## Begin

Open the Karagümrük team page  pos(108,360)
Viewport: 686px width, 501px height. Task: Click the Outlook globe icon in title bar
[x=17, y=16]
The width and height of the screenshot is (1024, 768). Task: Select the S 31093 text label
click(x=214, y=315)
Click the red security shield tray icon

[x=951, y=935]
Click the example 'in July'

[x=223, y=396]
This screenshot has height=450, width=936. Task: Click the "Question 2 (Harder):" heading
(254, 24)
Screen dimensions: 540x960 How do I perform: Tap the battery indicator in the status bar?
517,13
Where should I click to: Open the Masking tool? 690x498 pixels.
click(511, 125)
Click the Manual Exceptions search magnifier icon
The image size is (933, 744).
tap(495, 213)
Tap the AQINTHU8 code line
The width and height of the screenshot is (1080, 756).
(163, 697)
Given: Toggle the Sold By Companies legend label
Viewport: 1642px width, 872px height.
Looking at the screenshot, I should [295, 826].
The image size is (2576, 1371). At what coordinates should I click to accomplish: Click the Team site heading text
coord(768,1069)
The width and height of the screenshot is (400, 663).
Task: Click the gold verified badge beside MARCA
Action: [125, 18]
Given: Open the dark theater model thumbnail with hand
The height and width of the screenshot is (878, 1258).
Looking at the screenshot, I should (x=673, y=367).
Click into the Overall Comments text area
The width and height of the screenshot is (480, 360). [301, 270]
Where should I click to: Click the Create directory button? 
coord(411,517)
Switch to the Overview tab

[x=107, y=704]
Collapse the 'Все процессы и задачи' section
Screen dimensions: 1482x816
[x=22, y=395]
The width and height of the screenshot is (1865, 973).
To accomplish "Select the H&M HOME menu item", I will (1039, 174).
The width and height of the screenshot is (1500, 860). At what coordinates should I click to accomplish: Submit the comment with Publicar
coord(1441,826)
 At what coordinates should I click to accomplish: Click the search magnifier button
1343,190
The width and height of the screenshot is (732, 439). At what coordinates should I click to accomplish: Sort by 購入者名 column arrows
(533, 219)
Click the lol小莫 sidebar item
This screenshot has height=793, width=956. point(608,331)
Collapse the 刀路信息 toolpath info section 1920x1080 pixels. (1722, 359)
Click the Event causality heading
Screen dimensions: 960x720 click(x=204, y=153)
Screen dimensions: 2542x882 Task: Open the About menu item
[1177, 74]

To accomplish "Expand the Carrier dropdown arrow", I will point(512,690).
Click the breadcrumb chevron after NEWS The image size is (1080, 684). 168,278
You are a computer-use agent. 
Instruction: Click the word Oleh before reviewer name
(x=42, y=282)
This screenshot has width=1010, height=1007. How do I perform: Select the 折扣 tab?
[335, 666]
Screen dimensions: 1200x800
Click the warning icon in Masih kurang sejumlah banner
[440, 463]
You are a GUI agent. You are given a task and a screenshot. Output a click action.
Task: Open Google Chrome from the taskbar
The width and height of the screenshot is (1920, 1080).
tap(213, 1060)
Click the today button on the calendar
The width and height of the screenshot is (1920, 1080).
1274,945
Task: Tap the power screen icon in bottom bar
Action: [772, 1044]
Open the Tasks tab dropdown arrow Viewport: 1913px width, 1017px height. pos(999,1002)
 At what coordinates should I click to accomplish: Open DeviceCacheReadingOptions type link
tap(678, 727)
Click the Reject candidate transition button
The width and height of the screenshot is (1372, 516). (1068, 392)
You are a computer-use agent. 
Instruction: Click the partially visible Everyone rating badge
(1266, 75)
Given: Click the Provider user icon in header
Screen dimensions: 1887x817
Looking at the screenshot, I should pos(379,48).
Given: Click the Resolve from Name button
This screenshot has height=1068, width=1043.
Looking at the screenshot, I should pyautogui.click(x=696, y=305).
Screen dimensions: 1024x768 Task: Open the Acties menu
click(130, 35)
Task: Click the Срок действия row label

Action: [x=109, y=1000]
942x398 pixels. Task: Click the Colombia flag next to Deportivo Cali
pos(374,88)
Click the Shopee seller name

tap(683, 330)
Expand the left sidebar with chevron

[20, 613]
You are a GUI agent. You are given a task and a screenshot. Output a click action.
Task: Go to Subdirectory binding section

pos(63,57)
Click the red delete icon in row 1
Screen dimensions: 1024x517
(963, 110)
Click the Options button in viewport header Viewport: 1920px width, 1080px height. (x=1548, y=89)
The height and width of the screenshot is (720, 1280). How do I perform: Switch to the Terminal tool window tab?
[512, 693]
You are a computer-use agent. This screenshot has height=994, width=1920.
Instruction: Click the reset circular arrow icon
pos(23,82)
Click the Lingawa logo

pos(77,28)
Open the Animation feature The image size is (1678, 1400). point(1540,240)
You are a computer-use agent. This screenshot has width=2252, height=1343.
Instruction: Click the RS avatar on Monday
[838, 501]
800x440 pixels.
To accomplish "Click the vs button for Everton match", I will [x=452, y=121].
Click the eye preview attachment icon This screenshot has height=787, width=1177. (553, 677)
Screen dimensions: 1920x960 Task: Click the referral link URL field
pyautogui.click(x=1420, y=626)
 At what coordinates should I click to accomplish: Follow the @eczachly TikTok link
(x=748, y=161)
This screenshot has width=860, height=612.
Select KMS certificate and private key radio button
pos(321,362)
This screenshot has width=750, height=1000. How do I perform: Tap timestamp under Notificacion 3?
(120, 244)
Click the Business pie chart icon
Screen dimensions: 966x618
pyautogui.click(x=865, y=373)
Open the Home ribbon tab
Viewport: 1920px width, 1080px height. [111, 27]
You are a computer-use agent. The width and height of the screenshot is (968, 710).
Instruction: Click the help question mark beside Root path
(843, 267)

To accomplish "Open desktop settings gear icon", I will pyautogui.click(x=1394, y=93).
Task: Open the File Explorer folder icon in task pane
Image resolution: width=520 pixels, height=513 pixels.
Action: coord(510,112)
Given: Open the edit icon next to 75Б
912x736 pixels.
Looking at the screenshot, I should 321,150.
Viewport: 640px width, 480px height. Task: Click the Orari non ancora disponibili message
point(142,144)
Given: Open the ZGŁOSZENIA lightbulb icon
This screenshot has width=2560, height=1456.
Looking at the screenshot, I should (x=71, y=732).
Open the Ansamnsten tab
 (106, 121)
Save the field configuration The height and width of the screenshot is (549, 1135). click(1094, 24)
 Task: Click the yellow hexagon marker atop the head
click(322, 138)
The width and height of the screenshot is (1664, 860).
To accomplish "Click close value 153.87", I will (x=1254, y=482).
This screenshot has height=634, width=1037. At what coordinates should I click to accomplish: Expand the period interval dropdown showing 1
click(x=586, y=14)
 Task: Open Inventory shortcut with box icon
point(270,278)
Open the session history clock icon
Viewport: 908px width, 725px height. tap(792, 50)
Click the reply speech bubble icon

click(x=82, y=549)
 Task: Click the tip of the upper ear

## End

Please rewrite the records between the lines holding "This screenshot has height=450, width=936." and "Looking at the screenshot, I should [295, 826].", inclusive, changing "Masking tool" to "Healing tool" and leaving everything else unchanged.

**COMPLETED EXERCISE**
This screenshot has height=450, width=936. Task: Click the "Question 2 (Harder):" heading
(254, 24)
Screen dimensions: 540x960 How do I perform: Tap the battery indicator in the status bar?
517,13
Where should I click to: Open the Healing tool? 690x498 pixels.
click(511, 125)
Click the Manual Exceptions search magnifier icon
The image size is (933, 744).
tap(495, 213)
Tap the AQINTHU8 code line
The width and height of the screenshot is (1080, 756).
(163, 697)
Given: Toggle the Sold By Companies legend label
Viewport: 1642px width, 872px height.
Looking at the screenshot, I should [295, 826].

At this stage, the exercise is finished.